(Source material Opens)

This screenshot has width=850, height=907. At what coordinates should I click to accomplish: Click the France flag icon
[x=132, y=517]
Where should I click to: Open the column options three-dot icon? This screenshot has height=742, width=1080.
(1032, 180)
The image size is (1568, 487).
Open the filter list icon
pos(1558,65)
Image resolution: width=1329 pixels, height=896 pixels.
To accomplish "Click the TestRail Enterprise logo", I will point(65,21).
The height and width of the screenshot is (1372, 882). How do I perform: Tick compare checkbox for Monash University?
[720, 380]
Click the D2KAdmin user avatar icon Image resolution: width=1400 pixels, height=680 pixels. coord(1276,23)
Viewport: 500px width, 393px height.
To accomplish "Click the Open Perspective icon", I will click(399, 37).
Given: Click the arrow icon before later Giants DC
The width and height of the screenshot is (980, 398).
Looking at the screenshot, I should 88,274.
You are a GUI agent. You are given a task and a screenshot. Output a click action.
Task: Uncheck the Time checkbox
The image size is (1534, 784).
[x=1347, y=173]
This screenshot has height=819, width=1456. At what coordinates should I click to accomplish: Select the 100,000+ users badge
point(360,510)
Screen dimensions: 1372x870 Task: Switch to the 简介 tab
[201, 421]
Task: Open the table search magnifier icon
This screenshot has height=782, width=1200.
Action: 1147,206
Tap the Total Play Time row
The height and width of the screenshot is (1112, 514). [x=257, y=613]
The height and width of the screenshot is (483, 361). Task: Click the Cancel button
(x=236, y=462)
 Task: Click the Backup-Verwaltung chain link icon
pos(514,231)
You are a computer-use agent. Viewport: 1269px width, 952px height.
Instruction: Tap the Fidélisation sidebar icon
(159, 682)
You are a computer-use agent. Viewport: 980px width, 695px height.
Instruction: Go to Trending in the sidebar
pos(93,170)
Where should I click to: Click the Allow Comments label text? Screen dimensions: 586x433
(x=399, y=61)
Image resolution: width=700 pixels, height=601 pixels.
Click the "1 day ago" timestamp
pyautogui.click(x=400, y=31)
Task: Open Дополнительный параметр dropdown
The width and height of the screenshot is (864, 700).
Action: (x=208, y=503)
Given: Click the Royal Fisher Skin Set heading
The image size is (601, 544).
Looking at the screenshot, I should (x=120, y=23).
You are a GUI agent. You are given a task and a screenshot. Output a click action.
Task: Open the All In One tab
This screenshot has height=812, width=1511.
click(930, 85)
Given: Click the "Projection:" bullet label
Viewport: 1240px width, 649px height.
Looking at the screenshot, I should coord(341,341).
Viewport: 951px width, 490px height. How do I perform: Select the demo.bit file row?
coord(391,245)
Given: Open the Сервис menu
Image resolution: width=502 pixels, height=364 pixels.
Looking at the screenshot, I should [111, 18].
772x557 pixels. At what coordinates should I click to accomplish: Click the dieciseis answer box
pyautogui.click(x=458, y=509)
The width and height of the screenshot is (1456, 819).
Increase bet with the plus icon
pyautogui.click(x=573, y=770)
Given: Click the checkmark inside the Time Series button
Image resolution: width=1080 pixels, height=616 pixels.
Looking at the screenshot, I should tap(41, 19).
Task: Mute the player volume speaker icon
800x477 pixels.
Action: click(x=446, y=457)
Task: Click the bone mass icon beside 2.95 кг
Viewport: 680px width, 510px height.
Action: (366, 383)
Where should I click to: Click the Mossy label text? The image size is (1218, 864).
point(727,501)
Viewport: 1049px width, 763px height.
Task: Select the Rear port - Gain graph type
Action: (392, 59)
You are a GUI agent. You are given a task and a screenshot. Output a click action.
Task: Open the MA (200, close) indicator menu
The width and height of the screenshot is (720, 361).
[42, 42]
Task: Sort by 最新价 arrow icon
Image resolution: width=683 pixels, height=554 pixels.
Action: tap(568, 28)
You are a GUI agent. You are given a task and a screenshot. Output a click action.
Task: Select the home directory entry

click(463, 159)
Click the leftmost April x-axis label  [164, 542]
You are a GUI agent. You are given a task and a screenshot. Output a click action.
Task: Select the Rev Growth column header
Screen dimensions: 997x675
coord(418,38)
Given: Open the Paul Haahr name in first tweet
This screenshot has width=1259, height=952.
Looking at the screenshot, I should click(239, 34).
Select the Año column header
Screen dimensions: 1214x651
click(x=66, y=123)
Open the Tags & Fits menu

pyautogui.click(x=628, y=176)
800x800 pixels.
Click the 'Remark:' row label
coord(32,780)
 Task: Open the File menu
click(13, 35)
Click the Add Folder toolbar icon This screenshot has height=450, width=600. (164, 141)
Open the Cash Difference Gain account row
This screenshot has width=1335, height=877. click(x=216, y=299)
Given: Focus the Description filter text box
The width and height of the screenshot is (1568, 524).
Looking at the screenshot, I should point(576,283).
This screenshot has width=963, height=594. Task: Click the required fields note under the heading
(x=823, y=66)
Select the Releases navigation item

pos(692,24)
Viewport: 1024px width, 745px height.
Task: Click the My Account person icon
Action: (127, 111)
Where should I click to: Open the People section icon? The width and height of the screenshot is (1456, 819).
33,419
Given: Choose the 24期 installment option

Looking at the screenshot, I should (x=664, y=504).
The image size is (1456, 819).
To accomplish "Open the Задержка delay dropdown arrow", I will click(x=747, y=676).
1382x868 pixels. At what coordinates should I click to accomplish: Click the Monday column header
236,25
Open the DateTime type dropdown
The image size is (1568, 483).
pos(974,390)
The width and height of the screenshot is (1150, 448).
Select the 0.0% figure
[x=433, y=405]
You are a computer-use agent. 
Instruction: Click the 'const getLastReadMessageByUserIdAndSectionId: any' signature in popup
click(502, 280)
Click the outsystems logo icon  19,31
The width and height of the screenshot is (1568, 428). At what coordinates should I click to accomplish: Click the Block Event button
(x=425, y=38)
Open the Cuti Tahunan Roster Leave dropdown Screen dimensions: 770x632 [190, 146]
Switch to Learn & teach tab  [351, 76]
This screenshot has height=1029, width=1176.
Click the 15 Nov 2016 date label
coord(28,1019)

(Source material Closes)

> [How to complete this task] Looking at the records above, work out how many lines include the word "computer", then give that number by itself.

> [Response] 3